======== EXCERPTED TEXT ========

Laodicea on the Lycus ( Laodikia pros tou Lykou; , also transliterated as Laodiceia or Laodikeia) (modern ) was an ancient city   in Asia Minor, now Turkey, on the river Lycus (Çürüksu). It was located in the Hellenistic regions of Caria and Lydia, which later became the Roman Province of Phrygia Pacatiana. It is now situated near the modern city of Denizli. 

Since 2002 archaeology has been continuing by Pamukkale University in Denizli followed by intensive restoration work.

In 2013 the archaeological site was inscribed in the Tentative List of World Heritage Sites in Turkey.

It contained one of the Seven churches of Asia mentioned in the Book of Revelation.

Location

Laodicea is situated on the long spur of a hill between the narrow valleys of the small rivers Asopus and Caprus, which discharge their waters into the Lycus.

======== SUPPLIED DATA ========

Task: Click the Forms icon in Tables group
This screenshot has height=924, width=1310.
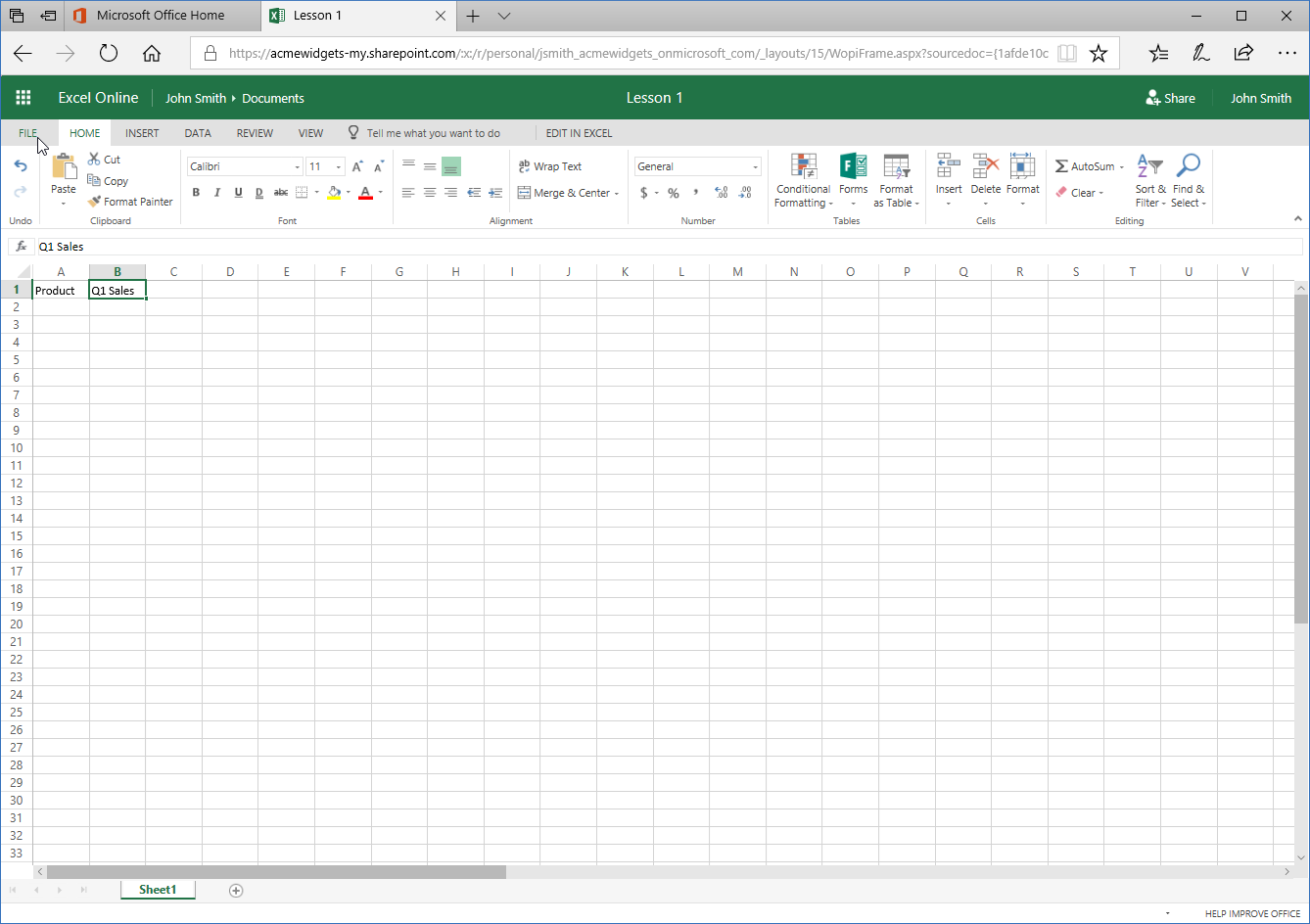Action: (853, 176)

========
======== SUPPLIED DATA ========

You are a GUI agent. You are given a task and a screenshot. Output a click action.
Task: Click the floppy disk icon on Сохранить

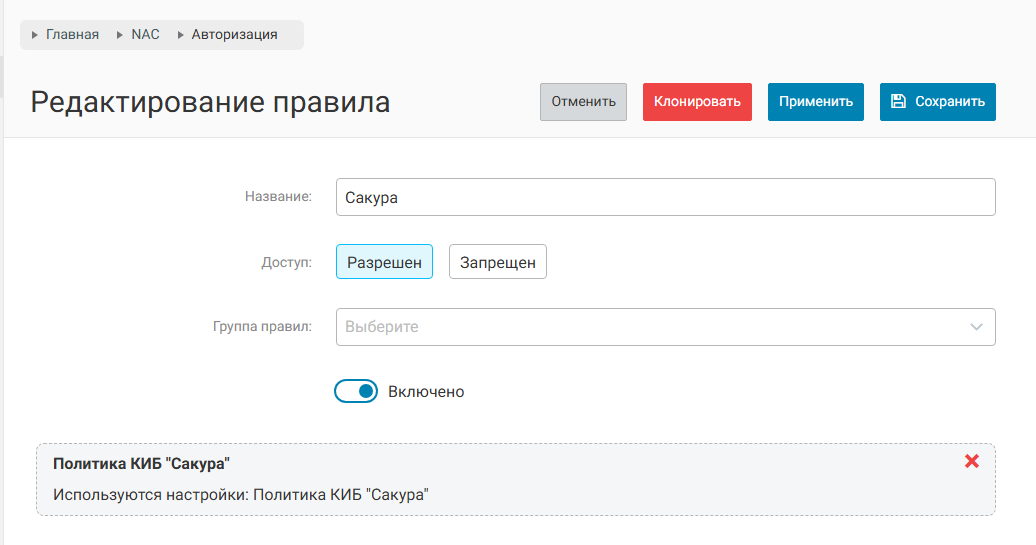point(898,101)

========

* _COMPLETE THE FOLLOWING_:
**a)** Decide whether each statement agrees with the Laodicea text, answering yes or no and quoting the deciding words: (i) Pamukkale University has carried out archaeology at the site since 2002; (ii) the site was inscribed in the Tentative List of World Heritage Sites in Turkey in 2010; (iii) Laodicea lies between the valleys of the rivers Asopus and Caprus.
**b)** Print the passage of the Laodicea text that begins at the words "Since 2002 archaeology" and stops after the words "Sites in Turkey.".
Rely only on the Laodicea text and nothing else.

* _SOLUTIONS TO THE EXERCISE_:
**a)**
(i) Yes: "Since 2002 archaeology has been continuing by Pamukkale University in Denizli"
(ii) No: "In 2013 the archaeological site was inscribed in the Tentative List of World Heritage Sites in Turkey"
(iii) Yes: "between the narrow valleys of the small rivers Asopus and Caprus"

**b)**
Since 2002 archaeology has been continuing by Pamukkale University in Denizli followed by intensive restoration work.

In 2013 the archaeological site was inscribed in the Tentative List of World Heritage Sites in Turkey.